Who are the other Naullaqs out there?

Photo: Daiwei Lu

 

By: Chris Trott

Modern scholarship in history has taught us that we not only have to critically examine documents from the past, we must also ask ‘What is being left out? What is being erased?’ The study of women’s history, for example, has shown that 51% of the world’s population has largely been left out of traditional historical narratives.

I first confronted such a historical absence on a pilgrimage I made with my friend Jaco Ishulutaq to Ummanarjuaq (Blacklead Island) in Cumberland Sound where the first Anglican mission to the Inuit on Baffin Island was established in 1894. When the mission closed in 1906, two local Inuit catechists, Tulugarjuaq and Killapik, were left in charge. Tulugarjuaq remained in Cumberland Sound and continued to teach and preach, while Killapik moved to Kimmirut (Lake Harbour) to help with the new mission there and later moved on to Salliq (Southampton Island).
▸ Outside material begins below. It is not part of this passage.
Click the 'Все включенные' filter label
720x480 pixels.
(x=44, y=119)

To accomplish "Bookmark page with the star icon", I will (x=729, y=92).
When Jaco and I stopped at Qimmiqsuut, the site where Inuit had lived before and after the mission on Ummanarjuaq, we went to the remains of the house of Naullaq to reflect and pray. Jaco told me that Naullaq had been the catechist and had led the community in bible study and worship once the white missionaries had left.

Who was Naullaq? There is no reference to him in the missionary accounts of the region, although along with Jaco, other Inuit remember him, and there turns out to be one letter from him to Edmund Peck, the first Anglican missionary Inuit and founder of the Cumberland Sound mission, in the archives. For someone who clearly spent a very long time (from 1906 until at least the 1950s) as a catechist in Cumberland Sound and is dearly remembered by Inuit, why has he dropped out of the historical record? And why do we not hear of him as one of the core catechists who upheld the Gospel message when there were no missionaries?
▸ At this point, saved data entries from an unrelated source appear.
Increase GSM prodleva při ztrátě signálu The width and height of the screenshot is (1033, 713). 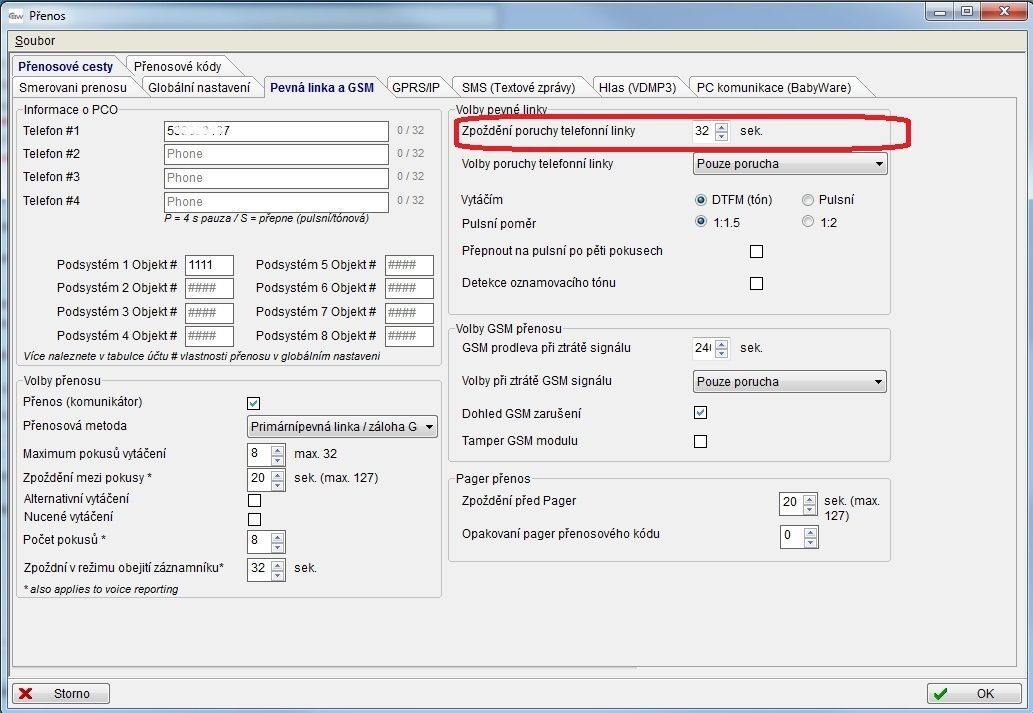click(x=722, y=344)
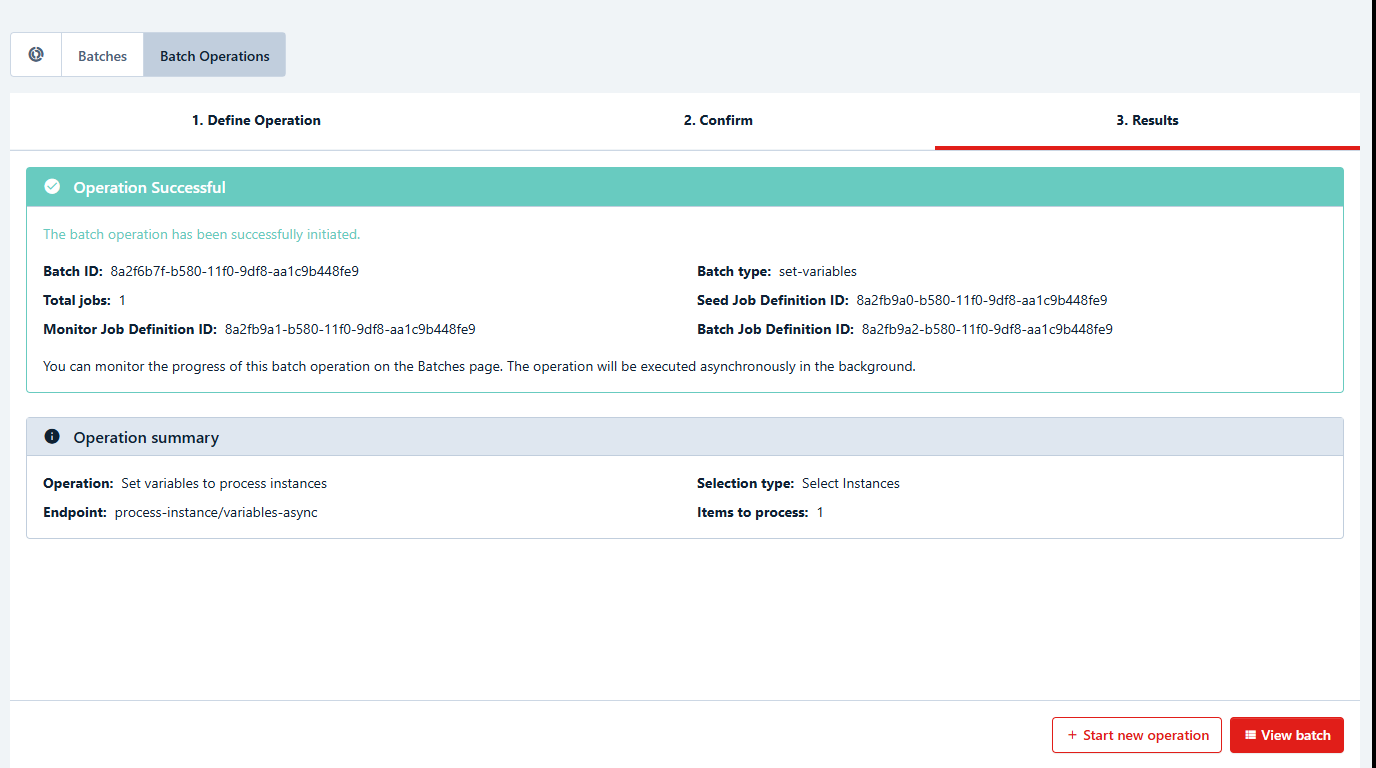Click the green checkmark success icon
1376x768 pixels.
(x=52, y=187)
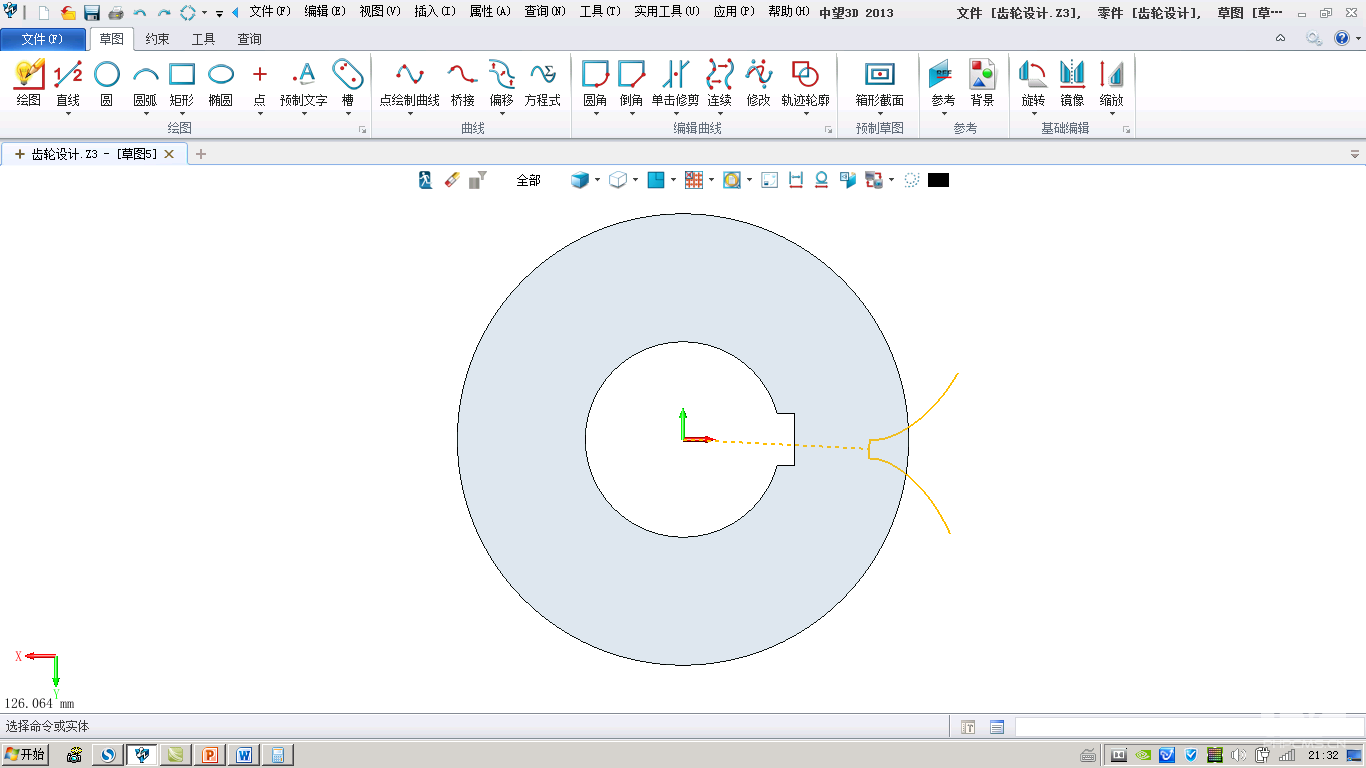Toggle the selection filter icon

tap(478, 180)
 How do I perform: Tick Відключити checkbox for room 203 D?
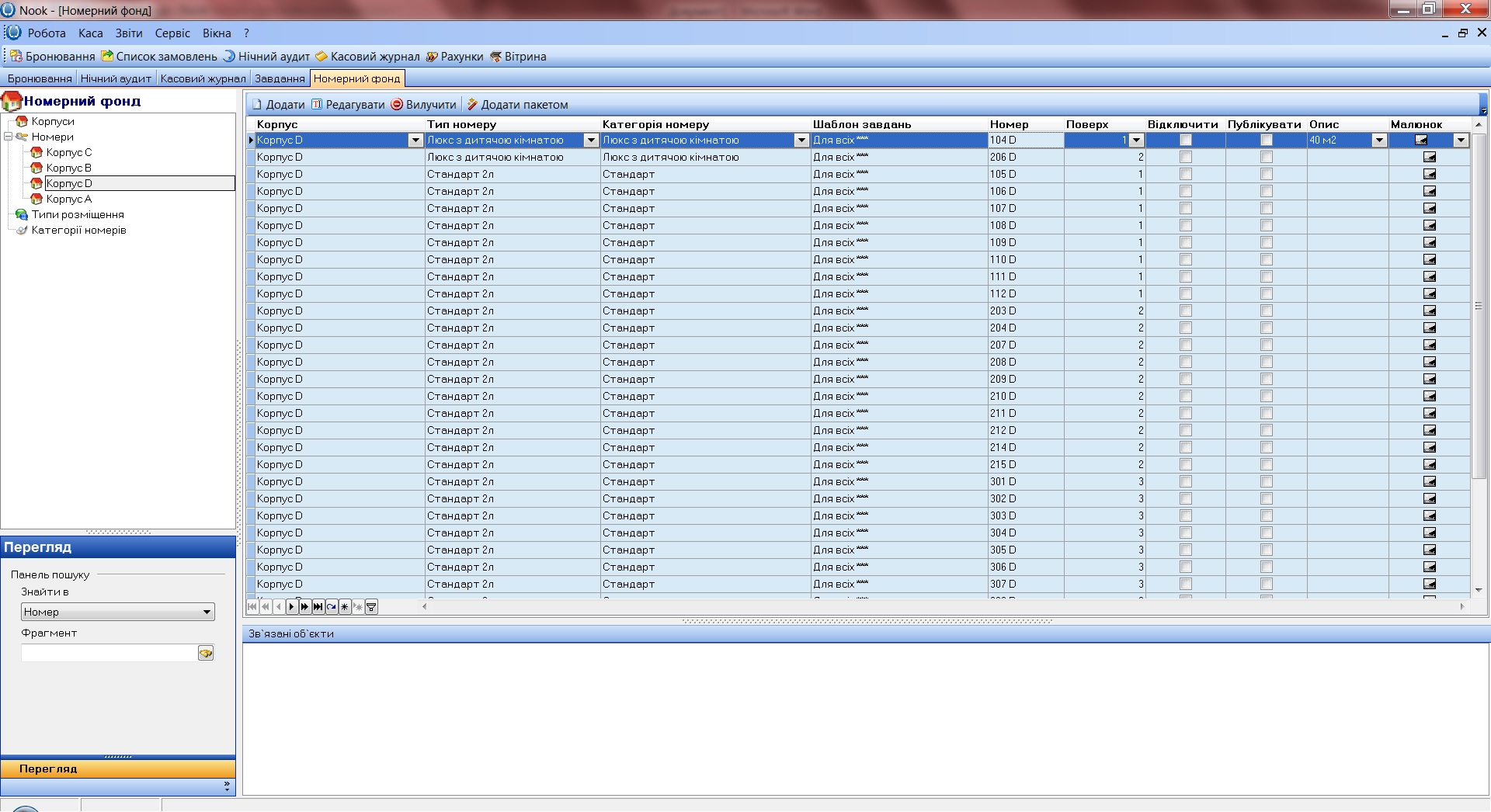click(x=1185, y=311)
I cannot answer that question, but it did alert me to the problem. As I began to expand my studies in the history of Anglican missions with Indigenous peoples in Canada, I kept asking myself the question, “Who are the other Naullaqs out there?” One of the great mysteries of mission history in Canada is why the Gospel spread so rapidly among certain groups of people and not among others. The answer has become clear: it was the work of forgotten and unnamed catechists, like Naullaq, that spread the word of the Gospel far beyond the reach of the non-Indigenous missionaries.

According to the official Native Church Policy of the Church Missionary Society (CMS), the intention of their work was to raise up local churches and local clergy among Indigenous people to take over the preaching of the Word so that the non-Indigenous missionaries/clergy could move on to new fields of work. The policy never really seemed to work, and the CMS continually complained that their missionaries seemed to get “stuck” in certain missions. The problem was that the mission society was being compared to the English parish church led by ordained clergy. If that is the model, then, indeed, the policy was a failure.

In the nineteenth-century history of our ecclesiastical province and diocese, the names of ordained Indigenous clergy are fairly well known: Henry Budd, James Settee, Robert McDonald, and Edward Ahenakew. Some, like Thomas Vincent are known for feats like walking all the way from Fort Albany to the Red River Settlement to get ordained!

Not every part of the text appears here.